Esto parecía decir algo, sí, pero yo no lo entendí.

—¿Y qué? —pregunté.

—Tenemos, pues, que sacar a Karinovsky de aquí esta noche, ya que mi plan depende de eso.

—Ya, ya… Pero ¿por qué depende de la pleamar?

—No es el presente el instante más oportuno para que le dé explicaciones, señor Nye. Karinovsky le facilitará los detalles que precise. Le encontrará en «Víale di Santazzaro», cerca de la «Piazetta dei Leoncini», en el número 32. ¿Sabe dónde es?

—Puedo averiguarlo. Sin embargo, quisiera saber…

—No hay tiempo ahora. Habrá de encontrarse allí esta noche, a las ocho y media. Vaya a la hora en punto, ni antes ni después.

—¿Y qué hago si veo que alguien me sigue?

—Al elaborar el plan se ha previsto tal posibilidad —afirmó Guesci.

—No se puede imaginar lo que me alegra oírle decir eso. ¿Qué sugiere su plan en tal caso?

—Habrá de ser precavido, desde luego. He de insistir en ello. En este asunto se halla en juego la reputación de Forster y hasta su seguridad personal, si pensamos en quiénes son sus jefes. Le recomiendo encarecidamente que evite los lugares solitarios. Es posible que Forster no se haya puesto tan nervioso como para asesinarle a usted en público, pero no hay que despreciar tal riesgo. Por lo demás, yo pienso que la elección de específicos cursos de actividad debe ser dejada en sus manos, a fin de obtener el mejor fruto de su personal experiencia. —Gracias, maestro. ¿Y dónde estará usted mientras yo me esfuerzo por conseguir esos sazonados frutos?

—Le aguardaré en el continente, cerca de Mazzorbo. Karinovsky conoce el lugar. Yo había pensado en acompañarles en su huida. Ahora mi pierna no haría más que dificultar las cosas.

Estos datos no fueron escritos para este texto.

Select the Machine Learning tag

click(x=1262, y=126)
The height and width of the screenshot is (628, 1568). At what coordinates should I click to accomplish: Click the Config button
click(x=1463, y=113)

Me sentí avergonzado por haber formulado aquella pregunta. Apresuradamente, inquirí:

—¿Qué tal marcha el brazo de Karinovsky?

—Bastante mal. La herida le produce un dolor considerable. Pero nuestro amigo es un hombre enérgico, muy decidido. Por añadidura, tiene una gran fe en usted, señor Nye. Confío en que logrará sacarle con éxito de aquí.

—Eso espero —murmuré.

—Nada más colgar voy a ocuparme de mi propia partida —anunció Guesci—. ¡Buena suerte!

Cuando ya había quedado interrumpida la comunicación, advertí que se me había olvidado dimitir. Era esta una cosa típica de mí ya. De todas maneras, yo no podía huir encontrándose Guesci y Karinovsky en aquella situación. Tal clase de cobardía requiere más valor del que yo en realidad poseo.

—¡Dios mío! Tú estás verdaderamente preocupado.

Acababa de hablar Mavis y yo asentí, malhumorado.

—¿No hay modo de salir de ese atolladero?

—Un día más y todo habrá terminado —le aseguré.

Era cierto. Veinticuatro horas más y, con un resultado u otro, todo habría acabado.

Nos pusimos de acuerdo para vernos en París una semana más tarde. Mavis me besó, diciéndome que era un imbécil y que tenía que prometerle que me cuidaría. Luego la besé yo y así sucesivamente, con lo que el agente X estuvo a punto de retirarse de la organización a que pertenecía de un modo efectivo. Pero Mavis divisó a un hombre haraganeando por las inmediaciones del edificio, un individuo en quien yo identifiqué a Cario, por su ceñuda expresión. Había llegado el momento de que «Pepe le Moko» huyera una vez más por los tejados de la Casbah veneciana.